The flyout is a single scrolling layout with five sections:

  • Query pattern — the normalized SQL with literals replaced by $1, $2, … and a copy-to-clipboard button.
  • Aggregate resource usage — a grid of 13 stat cards covering total calls, avg/P95/P99/max latency, total runtime, rows returned, cache hit ratio, blocks read, blocks hit, CPU time, WAL bytes, and errors.
  • Query context — the database, user, operation, and application this pattern came from.
  • Notable executions — errors, unusually slow runs, and large-result executions, surfaced before the full recent list.
  • Recent executions — the individual runs of the same pattern, with per-execution counters.

Per-execution counters

Expand a recent execution and you get the counters that pinpoint where the time went:

  • Shared blocks — read and hit always shown; written and dirtied shown when non-zero.
  • Local and temp block ops — non-zero temp block ops mean a sort or hash spilled to disk.
  • Read / write time — I/O time, separately from CPU time.
  • CPU time — user and system, separately.
  • Parallel workers — planned vs. actually launched.
  • JIT — total JIT compilation time and function count.
  • WAL — bytes and record count.

Everything you need to diagnose a slow pattern is in one place, on one screen.

How it works

Normalized in Postgres, before the wire

pg_stat_ch hooks the parse-analyze phase, swaps each literal for a placeholder ($1, $2, …), and caches the resulting pattern in a per-backend LRU keyed by queryid. When the executor finishes the statement, that cached pattern is what gets attached to the event. The exact statement with values never leaves the database.

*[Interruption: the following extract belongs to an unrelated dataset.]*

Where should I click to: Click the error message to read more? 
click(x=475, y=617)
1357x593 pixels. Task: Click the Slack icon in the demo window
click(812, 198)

Out of the way of the database

The producer adds roughly 3% overhead per statement. The enqueue path uses a non-blocking try-lock on a shared-memory ring buffer. Under pressure, the extension drops events with a counter rather than back-pressuring Postgres.

Raw events, not aggregates

pg_stat_ch emits one raw event per executed statement (top-level and nested), subject to sampling. Every percentile, ranking, and breakdown in the UI is a ClickHouse query against the same event stream.

Same engine our customers use

The Insights backend is ClickHouse Cloud. Per-query telemetry from a busy Postgres instance is millions of rows a day; columnar compression keeps months of per-execution detail cheap to retain, and sub-second aggregations over billions of rows keep the UI interactive as you slice across a week or a month.

Open source

pg_stat_ch is Apache 2.0. Run it against any Postgres, ship to any ClickHouse. Source and issues live at github.com/clickhouse/pg_stat_ch.